А между тем пушкинская муза ждала и искала хотя бы кратковременного душевного спокойствия, без которого, по выражению Пушкина, «ничего не произведешь». В болдинской глуши Пушкин обрел желанное уединение. Было ли «душевное спокойствие»? Была, несомненно, величайшая сосредоточенность мысли. Ее уже не отвлекали шумный и суетный круговорот столичного быта, гнет каждодневных столкновений с великосветской или литературною «чернью». Но спокойствия как гармонической ясности духа не было, надо думать, и не могло быть. Вся болдинская лирика Пушкина, его драматургия и даже его проза замешаны на беспокойстве, достигающем порою трагических высот. Душевное спокойствие и гармония — не точка исхода в болдинском творчестве Пушкина, но его цель, обретаемая (именно обретаемая — не обретенная) в творческих муках. Н. Л. Степанов в свое время справедливо предостерегал от вульгарных стандартов в оценке пушкинского жизнелюбия: «Не следует упрощенно подходить к Пушкину, видя в нем лишь выражение безграничного оптимизма. Его оптимизм рождался из преодоления страданий и сомнений, из преодоления разочарования и безнадежности „жизни мышьей беготни“»>[3].

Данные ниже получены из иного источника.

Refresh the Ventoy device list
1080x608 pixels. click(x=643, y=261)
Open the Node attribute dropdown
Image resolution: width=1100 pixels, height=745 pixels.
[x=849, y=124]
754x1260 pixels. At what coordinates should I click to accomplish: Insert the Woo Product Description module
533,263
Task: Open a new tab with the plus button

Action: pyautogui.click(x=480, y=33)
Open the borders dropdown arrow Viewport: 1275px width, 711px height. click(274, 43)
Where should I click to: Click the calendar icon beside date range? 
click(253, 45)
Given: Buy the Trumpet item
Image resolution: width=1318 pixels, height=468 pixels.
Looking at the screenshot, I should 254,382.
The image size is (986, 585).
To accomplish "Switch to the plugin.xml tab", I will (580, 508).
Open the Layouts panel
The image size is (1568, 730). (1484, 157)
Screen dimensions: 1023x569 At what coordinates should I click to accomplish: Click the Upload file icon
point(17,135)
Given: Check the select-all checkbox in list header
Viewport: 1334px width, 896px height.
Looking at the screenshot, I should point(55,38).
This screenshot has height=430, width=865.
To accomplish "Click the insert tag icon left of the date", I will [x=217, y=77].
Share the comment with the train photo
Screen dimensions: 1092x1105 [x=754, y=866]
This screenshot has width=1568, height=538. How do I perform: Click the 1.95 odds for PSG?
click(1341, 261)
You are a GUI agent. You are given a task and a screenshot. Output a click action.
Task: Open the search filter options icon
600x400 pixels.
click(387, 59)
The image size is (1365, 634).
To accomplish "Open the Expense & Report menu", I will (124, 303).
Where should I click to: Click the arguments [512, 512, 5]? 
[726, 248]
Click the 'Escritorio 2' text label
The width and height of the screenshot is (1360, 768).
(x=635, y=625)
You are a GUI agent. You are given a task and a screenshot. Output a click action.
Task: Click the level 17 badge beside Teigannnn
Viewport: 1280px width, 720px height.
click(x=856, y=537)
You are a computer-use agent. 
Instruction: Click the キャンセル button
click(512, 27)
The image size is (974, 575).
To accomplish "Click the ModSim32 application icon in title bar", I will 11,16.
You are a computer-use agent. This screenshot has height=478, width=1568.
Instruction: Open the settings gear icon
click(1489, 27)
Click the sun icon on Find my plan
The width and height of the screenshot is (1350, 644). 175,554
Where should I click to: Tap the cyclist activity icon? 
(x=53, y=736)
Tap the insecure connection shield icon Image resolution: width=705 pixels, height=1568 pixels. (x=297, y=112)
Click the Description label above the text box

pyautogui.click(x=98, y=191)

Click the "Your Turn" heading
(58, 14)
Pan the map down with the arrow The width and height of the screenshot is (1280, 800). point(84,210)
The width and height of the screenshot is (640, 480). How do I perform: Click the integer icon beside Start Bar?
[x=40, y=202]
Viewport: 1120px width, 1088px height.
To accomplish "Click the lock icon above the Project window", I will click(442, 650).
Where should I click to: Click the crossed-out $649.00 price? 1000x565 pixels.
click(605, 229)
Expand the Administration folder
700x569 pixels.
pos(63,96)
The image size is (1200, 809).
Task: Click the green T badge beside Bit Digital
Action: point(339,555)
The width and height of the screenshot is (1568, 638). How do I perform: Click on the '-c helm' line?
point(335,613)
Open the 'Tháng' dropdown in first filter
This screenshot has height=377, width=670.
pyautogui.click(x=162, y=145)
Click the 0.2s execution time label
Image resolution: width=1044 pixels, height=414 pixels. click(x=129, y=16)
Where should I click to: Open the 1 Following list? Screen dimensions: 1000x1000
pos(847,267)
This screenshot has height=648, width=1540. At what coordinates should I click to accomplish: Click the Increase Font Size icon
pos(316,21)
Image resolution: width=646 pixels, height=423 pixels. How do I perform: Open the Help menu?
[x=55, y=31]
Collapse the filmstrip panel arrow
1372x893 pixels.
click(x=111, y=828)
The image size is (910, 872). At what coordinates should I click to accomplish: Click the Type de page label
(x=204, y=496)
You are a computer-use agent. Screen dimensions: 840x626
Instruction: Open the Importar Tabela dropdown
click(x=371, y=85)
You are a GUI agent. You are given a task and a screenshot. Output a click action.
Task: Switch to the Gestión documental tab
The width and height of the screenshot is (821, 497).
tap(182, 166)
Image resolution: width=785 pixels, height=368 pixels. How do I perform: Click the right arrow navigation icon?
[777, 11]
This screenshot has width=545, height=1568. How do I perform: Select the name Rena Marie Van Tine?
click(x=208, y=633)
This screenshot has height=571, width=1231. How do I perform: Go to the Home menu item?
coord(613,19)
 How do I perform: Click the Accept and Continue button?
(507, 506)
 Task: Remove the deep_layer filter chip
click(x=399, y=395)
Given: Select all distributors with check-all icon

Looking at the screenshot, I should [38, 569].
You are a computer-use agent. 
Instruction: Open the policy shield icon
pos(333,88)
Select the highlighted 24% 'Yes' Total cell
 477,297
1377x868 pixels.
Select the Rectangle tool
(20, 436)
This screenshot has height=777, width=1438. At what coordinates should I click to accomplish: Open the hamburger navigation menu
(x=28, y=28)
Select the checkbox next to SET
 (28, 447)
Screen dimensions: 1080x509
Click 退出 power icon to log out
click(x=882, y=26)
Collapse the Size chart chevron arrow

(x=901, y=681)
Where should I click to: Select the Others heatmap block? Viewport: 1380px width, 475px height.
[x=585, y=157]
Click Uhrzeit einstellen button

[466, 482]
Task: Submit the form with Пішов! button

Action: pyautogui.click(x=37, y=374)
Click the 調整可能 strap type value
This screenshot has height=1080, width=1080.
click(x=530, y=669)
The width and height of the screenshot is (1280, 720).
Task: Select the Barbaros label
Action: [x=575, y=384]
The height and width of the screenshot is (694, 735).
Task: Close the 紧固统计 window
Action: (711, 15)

Болдинские произведения Пушкина отмечены жадным порывом к восстановлению духовной гармонии, мощь которого подчеркнута глубиною пушкинского разлада с миром и самим собой. Противоборствующие начала пушкинской мысли выявлены, как никогда, рельефно и остро. В самом бесстрашии ее, в этом стремлении «ощупать возмущенный мрак» (если воспользоваться поэтическим образом Баратынского) заключена уже огромная энергия высвобождения. Но главное в том, что Пушкин болдинской поры весь в поисках такого духовного средоточия и такого художественного синтеза, в котором бы сходились исследуемые поэтом полярные жизнеотношения, не погашая, но взаимовысвечивая друг друга. На той духовной глубине, в которую погружается пушкинский гений, уже нет абсолютных противоположностей психологического либо философского порядка. Нет, стало быть, и почвы для однозначных эстетических или этических оценок. Взору открываются скрытые, порою неожиданные взаимопереливы явлений, потенциальная многомерность характеров даже там, где они, казалось бы, схвачены жесткой оправой монолитной страсти.